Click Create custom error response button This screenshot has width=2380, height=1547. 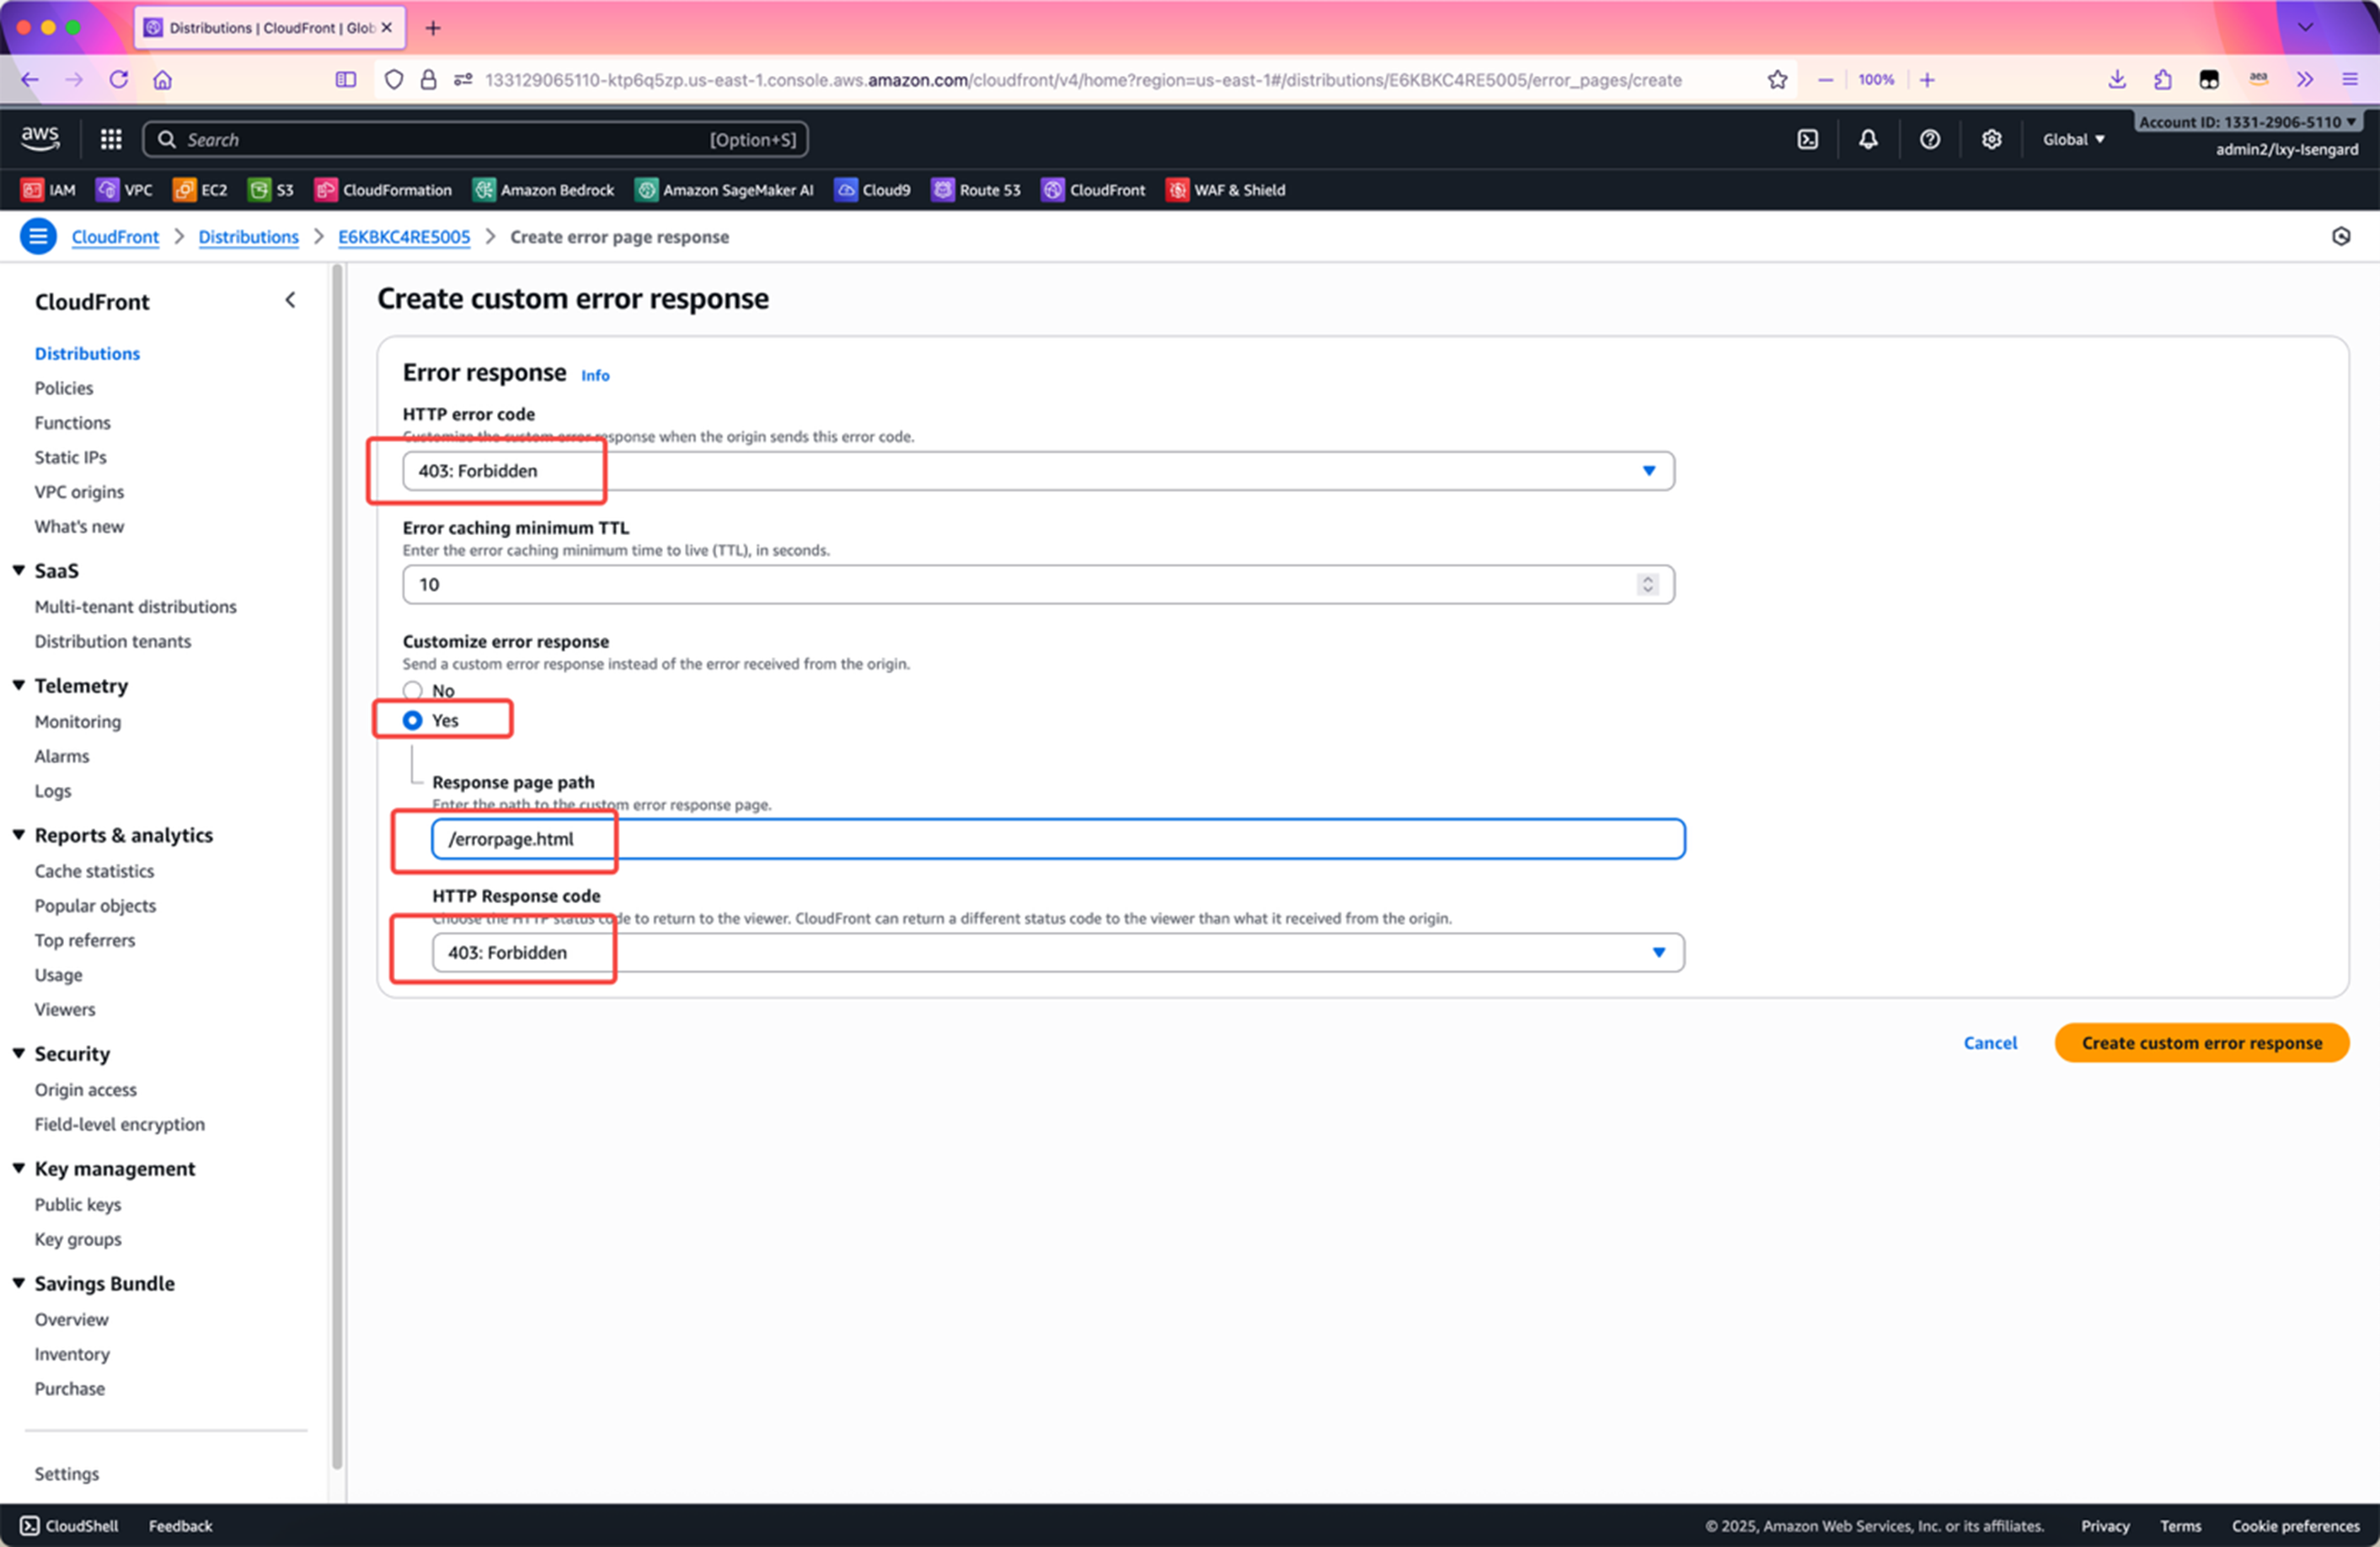coord(2201,1043)
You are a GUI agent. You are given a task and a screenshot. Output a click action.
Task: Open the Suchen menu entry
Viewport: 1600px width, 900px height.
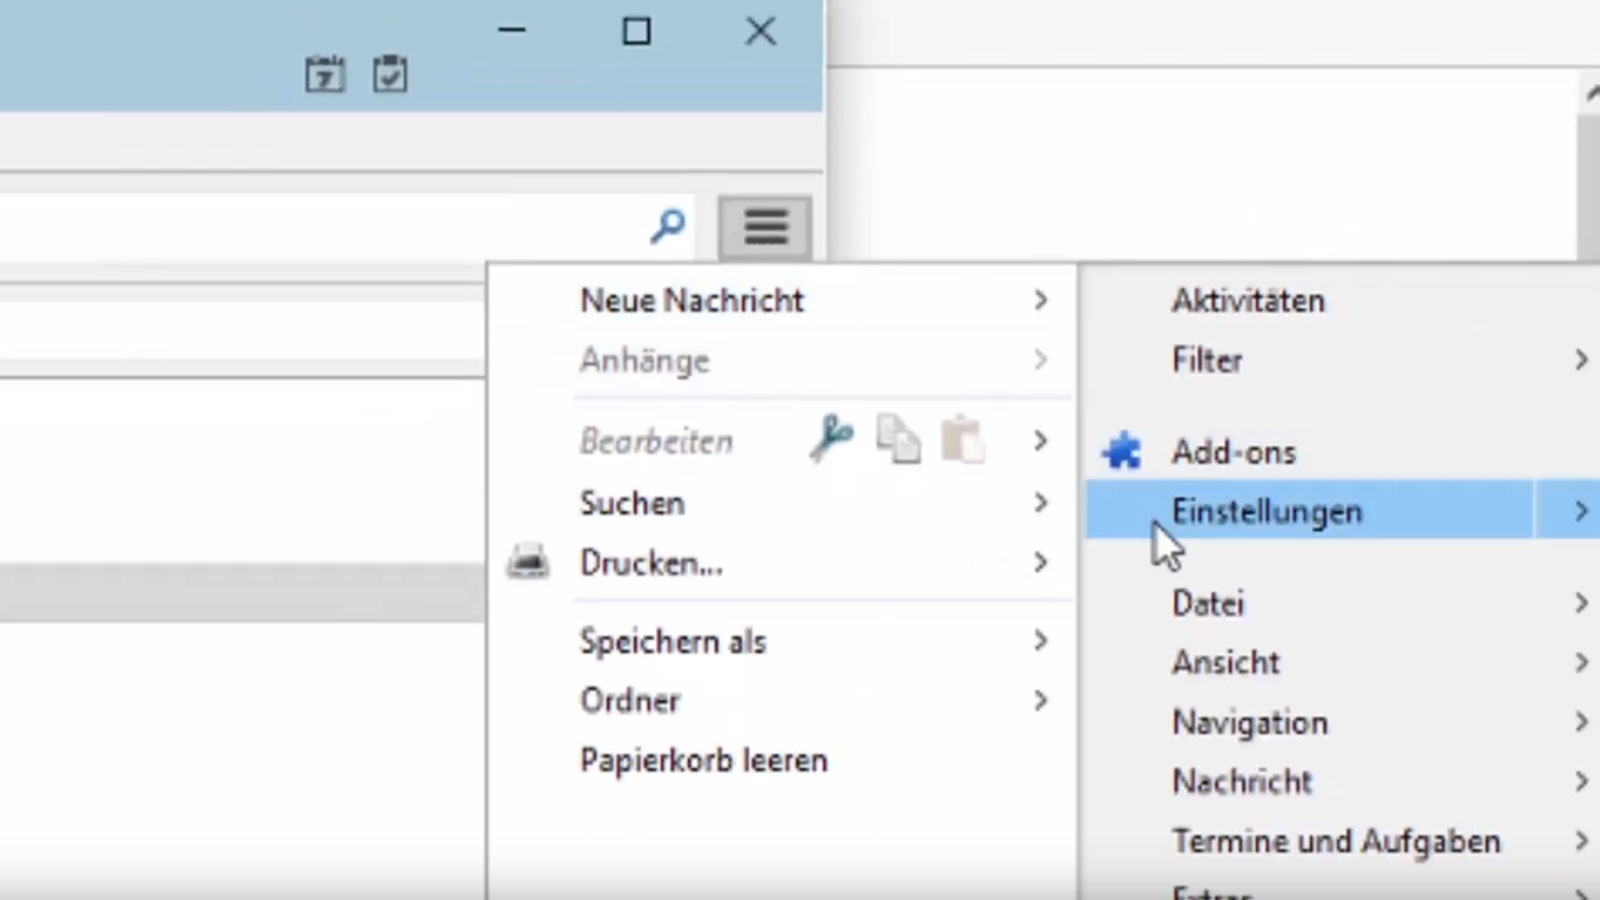point(632,503)
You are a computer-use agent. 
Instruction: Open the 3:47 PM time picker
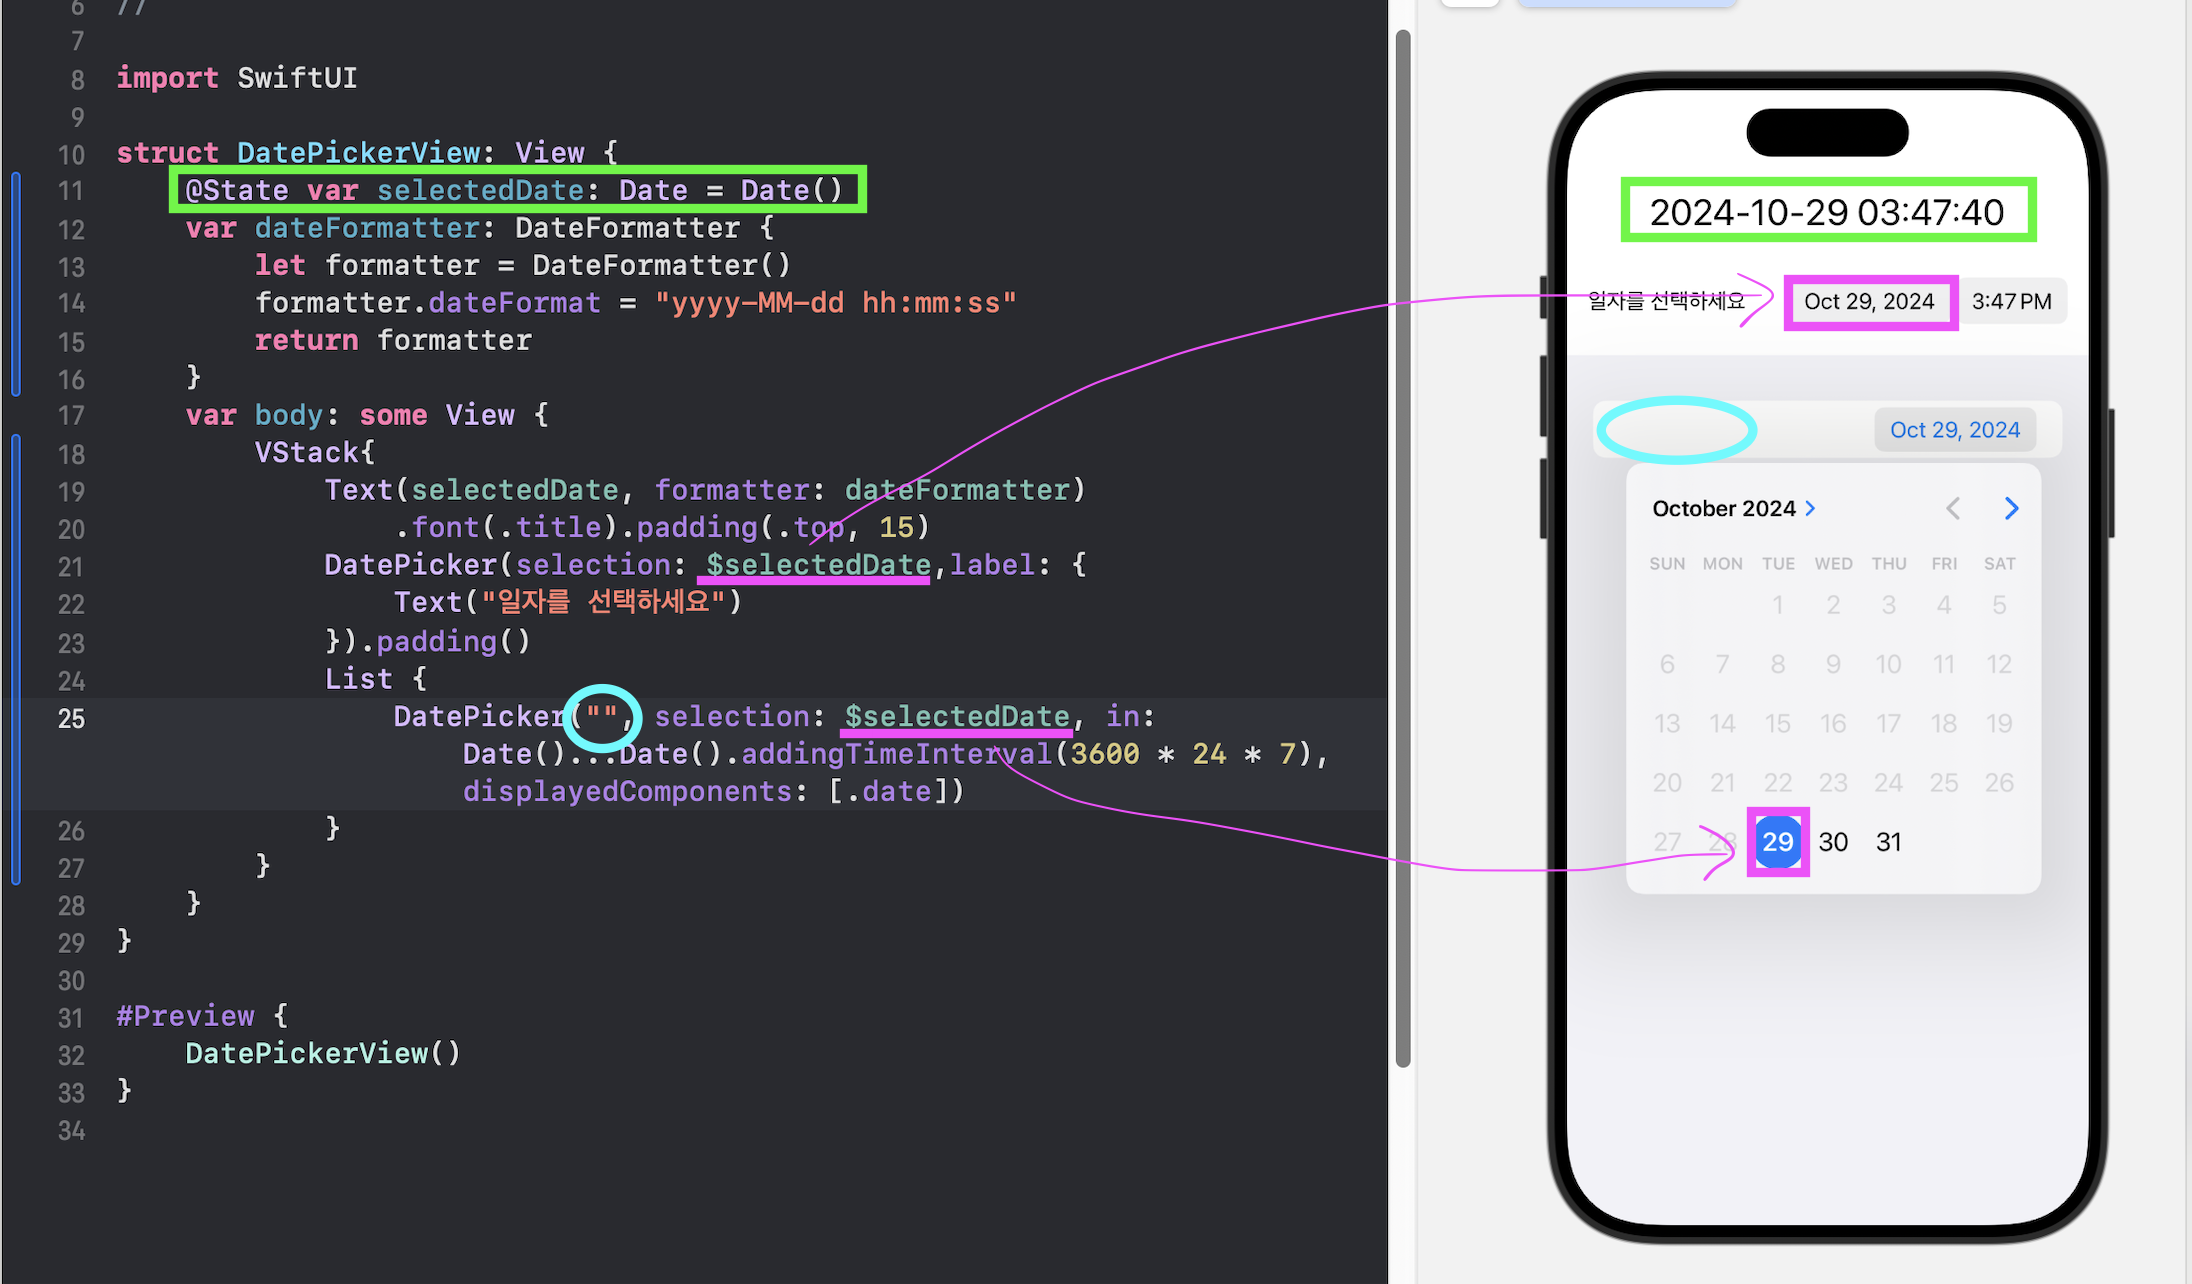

:::::

#### [HOW TO COMPLETE THIS TASK]
Where a line of the listing holds the string "agent", copy that line.

#### [ANSWER TO THE EXERCISE]
You are a GUI agent. You are given a task and a screenshot. Output a click action.
You are a computer-use agent. 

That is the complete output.